Fed chair expects 'transient' inflation, will tolerate above 2% for a while
Well, the typical response to inflation is to make money more expensive -- i.e., raise interest rates -- but instead, the FOMC's two-day meeting on Jan. 25-26 resulted in the Fed announcing on Jan. 27 that it would keep interest rates near zero and that it would continue to buy massive quantities of bonds each month.
Powell did say that he expects to see inflation move higher as prices and spending both recover from the pandemic. But he said the Fed would allow inflation to rise above 2% for a while and that he doesn't expect it to last long if it does.
Powell said to reporters after the FOMC meeting: "We're going to be patient. Expect us to wait and see and not react if we see small, and what we would view as very likely to be transient, effects on inflation."
Inflation's impact on real estate investing: widespread and varying
Rising inflation usually means rising interest rates. The effect of that can be widespread and deep, depending on how much and for how long.
For the real estate market, perhaps the most obvious effect would be the higher cost of borrowing. That's for residential and commercial alike, of course. Rock-bottom rates have helped drive the housing market to new heights of activity and prices. Inflation could well put some serious brakes on that action.
But then, a crimp on affordability for homebuyers could drive more demand, and thus higher prices, for rentals. People got to live somewhere.
On the commercial side, meanwhile, higher rates could make investors less ready to pull the trigger on what are otherwise attractively priced assets in great need of buyers. That could possibly hamper economic recovery, too.
Rising rates also could roil the market for those who invest in mortgage-backed securities. That's a huge market and includes a number of mortgage REITs (mREITs).
And speaking of the stock market, what about those real estate-related stocks, like homebuilders, mortgage brokers, and large, diversified property management outfits? They're all vulnerable to the vagaries of interest rates.

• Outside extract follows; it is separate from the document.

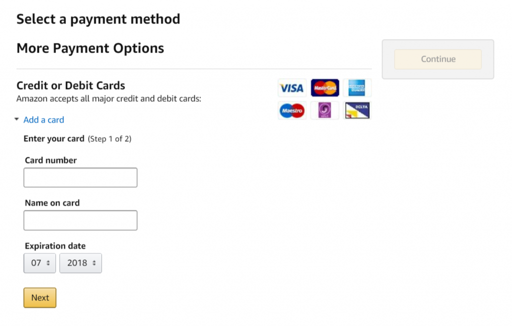Collapse the triangle beside Add a card
Screen dimensions: 512x326
17,120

The Millionacres bottom line
Predicting inflation's effects is complicated for all sectors, and real estate is no exception. If it's the result of people feeling free to spend cash on travel and eating out and shopping in person, isn't that a good thing for all those owners and operators of malls and hotels and restaurants? Sure, as long as people feel they can afford it.

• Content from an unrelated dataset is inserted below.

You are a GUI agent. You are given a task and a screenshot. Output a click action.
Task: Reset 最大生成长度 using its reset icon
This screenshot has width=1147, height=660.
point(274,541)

Plus, higher interest rates aren't just for borrowing. Savers who suddenly are getting something more than zero for secure placements in bank and credit union accounts and CDs of all kinds might keep some money out of the stock market instead of chasing riskier return. That could have an effect, too.
The bottom line right now appears to be that the Fed is going to hold the line on rates and keep liquidity in the market at the same time as the Biden administration pumps stimulus into the economy. Inflation should continue to be modest, and the average investor should have time to react. Just be alert.